Insbesondere Else Hennig besticht als Kapitalist Dreißiger. Sie stellt ihn als ein schrill-auftrumpfendes It- oder Material-Girl in floral gemustertem Kostümchen dar, das seine Angestellten auch als kühl kalkulierende Circe einfach niederschreit. Auch die Frauen sind keine besseren Führungskräfte, so die Botschaft. Manchmal überschlägt sich der Verve des Ensembles zu sehr, fallen Momente unter undifferenziertem Lärm leicht in sich zusammen. Aber das ist mit etwas Feinabstimmung reparabel. Stark hingegen zeigen sich die Elemente von Sprech- und Körperchor, wenn sich die Weber bildhaft zum rhythmisch zuckenden Leib der Produktionsmaschine vereinen und in kleinen Choreografien zum kraftvollen Kollektiv mit deutlicher Wut verschmelzen.
Kritische Unterhaltung mit groteskem Ende
Die Regisseurin schafft mit dem forschen Rundumschlag zwischen Aktualisierung und – nicht zuletzt von den Rechteverwaltern immer wieder eingeforderter – Nähe zum Werk den Spagat. Ihre Inszenierung gönnt sich keine Atempause und erdrückt doch weder Darsteller noch Publikum mit überbordenden Regieeinfällen. Gesellschaftskritik und Unterhaltung fügen sich so seltsam gut zusammen. Grandios groteske Züge nimmt das Stück an, wenn es im hoffnungslosen Ende mündet.
Der Zertrümmerer aller revolutionären Utopie, der alte Hilse, kommt im roten Hummerkostüm daher. Eben noch als Delikatesse in der Mitte des Dreißiger-Banquetts thronend, atomisiert Johanna Steinhausers unter einer Wortkanonade die Zuversicht der entschlossenen Webergemeinschaft. Mit einem Text David Foster Wallaces probt das agile Maskottchen mit den Scherenhänden den Aufstand des Hummers. Wie durchgeknallt rasselt sie die das Leiden des Schalentieres im Kochtopf als Parabel auf das Menschenleiden in den Zuschauerraum. Um hernach dem anschwellenden Revoluzzergesang Zeilen des Ex-Linken und neuerdings Besitzstandswahrers Wolfgang Pohrt – „Kapitalismus Forever“ – entgegenzuschleudern. Dann sprechen die Gewehrläufe. Auch hierin ist Bues texttreu.“

Leiden wie der Hummer im Topf

von Lutz Kirchner (Freie Presse)

„Plauen. Packendes Theater der Gegenwart – frisch, mit Biss und voller neuer Musik – hat seinen Platz im Theater Plauen-Zwickau. Wen quält das Schicksal des Hummers? Das ist seit Donnerstagabend die Frage bei Maries Bues Sicht auf Gerhart Hauptmanns Sozial- und Mitleidsdrama: Johanna Steinhauser, besetzt als der „alte Hilse“, steckte zur Premiere im Vogtland-Theater in einer krebsroten Kapuzenjacke. Oben ragen Antennen raus. An den Händen trägt sie Scheren aus Plüsch. Um die Taille windet sich eine Schärpe. Sie ist ein Wrap mit Krebsfleisch.
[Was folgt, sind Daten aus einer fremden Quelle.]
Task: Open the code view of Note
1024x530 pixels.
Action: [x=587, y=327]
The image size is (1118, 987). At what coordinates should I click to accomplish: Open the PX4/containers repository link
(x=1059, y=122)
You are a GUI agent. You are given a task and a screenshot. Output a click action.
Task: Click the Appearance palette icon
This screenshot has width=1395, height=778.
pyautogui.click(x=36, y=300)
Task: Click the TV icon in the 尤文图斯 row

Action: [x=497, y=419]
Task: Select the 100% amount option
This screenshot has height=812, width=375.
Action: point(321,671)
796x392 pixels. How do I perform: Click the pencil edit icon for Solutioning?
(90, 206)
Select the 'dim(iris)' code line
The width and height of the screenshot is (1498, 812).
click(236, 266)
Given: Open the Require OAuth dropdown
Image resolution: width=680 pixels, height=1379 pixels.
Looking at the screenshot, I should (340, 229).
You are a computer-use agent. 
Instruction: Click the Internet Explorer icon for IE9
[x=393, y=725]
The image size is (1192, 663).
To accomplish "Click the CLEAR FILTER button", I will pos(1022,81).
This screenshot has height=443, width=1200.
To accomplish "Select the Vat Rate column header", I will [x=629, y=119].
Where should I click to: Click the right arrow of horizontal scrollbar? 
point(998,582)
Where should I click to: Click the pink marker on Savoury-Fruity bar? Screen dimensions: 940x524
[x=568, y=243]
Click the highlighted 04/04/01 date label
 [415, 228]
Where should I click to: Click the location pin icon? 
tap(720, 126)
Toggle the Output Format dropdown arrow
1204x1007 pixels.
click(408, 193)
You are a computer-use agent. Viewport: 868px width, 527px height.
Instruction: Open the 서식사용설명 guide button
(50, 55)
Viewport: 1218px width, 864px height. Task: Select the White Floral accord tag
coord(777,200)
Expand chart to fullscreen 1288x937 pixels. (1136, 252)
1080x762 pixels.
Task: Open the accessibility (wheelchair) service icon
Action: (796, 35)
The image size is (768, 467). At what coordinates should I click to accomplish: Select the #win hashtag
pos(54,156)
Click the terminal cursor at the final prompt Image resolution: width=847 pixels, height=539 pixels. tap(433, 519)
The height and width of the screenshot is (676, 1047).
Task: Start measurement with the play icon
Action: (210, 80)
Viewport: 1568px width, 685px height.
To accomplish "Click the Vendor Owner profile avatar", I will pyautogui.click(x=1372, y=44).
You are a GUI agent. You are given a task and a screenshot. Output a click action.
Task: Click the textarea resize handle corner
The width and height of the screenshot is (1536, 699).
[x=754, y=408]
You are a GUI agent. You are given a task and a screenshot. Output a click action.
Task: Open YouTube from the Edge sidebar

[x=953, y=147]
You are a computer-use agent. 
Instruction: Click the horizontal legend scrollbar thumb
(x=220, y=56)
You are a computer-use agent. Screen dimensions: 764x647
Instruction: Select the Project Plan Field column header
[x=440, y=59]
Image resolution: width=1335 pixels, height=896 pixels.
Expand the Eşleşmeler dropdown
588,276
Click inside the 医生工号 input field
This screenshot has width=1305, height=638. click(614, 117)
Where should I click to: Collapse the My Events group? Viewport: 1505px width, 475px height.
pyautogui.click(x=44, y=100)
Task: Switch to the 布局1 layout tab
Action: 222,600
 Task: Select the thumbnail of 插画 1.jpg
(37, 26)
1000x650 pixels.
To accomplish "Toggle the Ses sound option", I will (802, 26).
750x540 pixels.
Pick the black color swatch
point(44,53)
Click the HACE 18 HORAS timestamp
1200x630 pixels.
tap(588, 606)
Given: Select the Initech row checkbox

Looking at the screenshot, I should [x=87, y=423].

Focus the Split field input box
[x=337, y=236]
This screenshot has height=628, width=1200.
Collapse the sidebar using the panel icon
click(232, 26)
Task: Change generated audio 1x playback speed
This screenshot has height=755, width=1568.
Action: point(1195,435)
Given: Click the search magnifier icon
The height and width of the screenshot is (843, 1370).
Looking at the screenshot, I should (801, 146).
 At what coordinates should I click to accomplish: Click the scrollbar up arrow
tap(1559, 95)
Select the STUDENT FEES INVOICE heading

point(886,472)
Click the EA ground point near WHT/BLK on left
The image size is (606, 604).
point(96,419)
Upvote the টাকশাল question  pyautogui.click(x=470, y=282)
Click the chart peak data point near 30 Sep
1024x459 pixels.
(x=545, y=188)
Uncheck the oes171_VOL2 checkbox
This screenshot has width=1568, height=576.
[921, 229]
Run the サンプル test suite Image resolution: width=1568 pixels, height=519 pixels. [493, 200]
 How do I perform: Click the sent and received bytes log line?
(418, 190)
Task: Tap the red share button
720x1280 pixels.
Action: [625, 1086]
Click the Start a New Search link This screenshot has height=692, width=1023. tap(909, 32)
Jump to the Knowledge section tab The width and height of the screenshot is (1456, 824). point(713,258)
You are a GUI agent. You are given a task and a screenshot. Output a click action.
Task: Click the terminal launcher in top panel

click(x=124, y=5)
Der Hummer wird lebend ins kochende Wasser geworfen, rezitiert die Darstellerin – das geht nahe. Sie wird von Mitspielern abgewürgt, fällt scheinbar aus der Rolle, schimpft, klagt, springt virtuos zurück. Weiter im applizierten Text des amerikanischen Autors David Foster Wallace: Das Tier winde sich im Todeskampf wie ein Mensch. Das Schaben und Kratzen im Topf schlage auf den Magen. Beim Gastmahl in der Villa des Fabrikanten Dreissiger, vor deren Toren sich die verhungernden Weber zusammenrotten, um alles kurz und klein zu schlagen, Möbel und Menschen, sollte der Hummer nach seinem letzten Tanz den großen Auftritt haben. Wer Vorspiegelungen erliegt, Geiz als geil empfindet, hängt mit drin, macht sich so schuldig wie Feinschmecker am Quälen der Schalentiere – so die Assoziation.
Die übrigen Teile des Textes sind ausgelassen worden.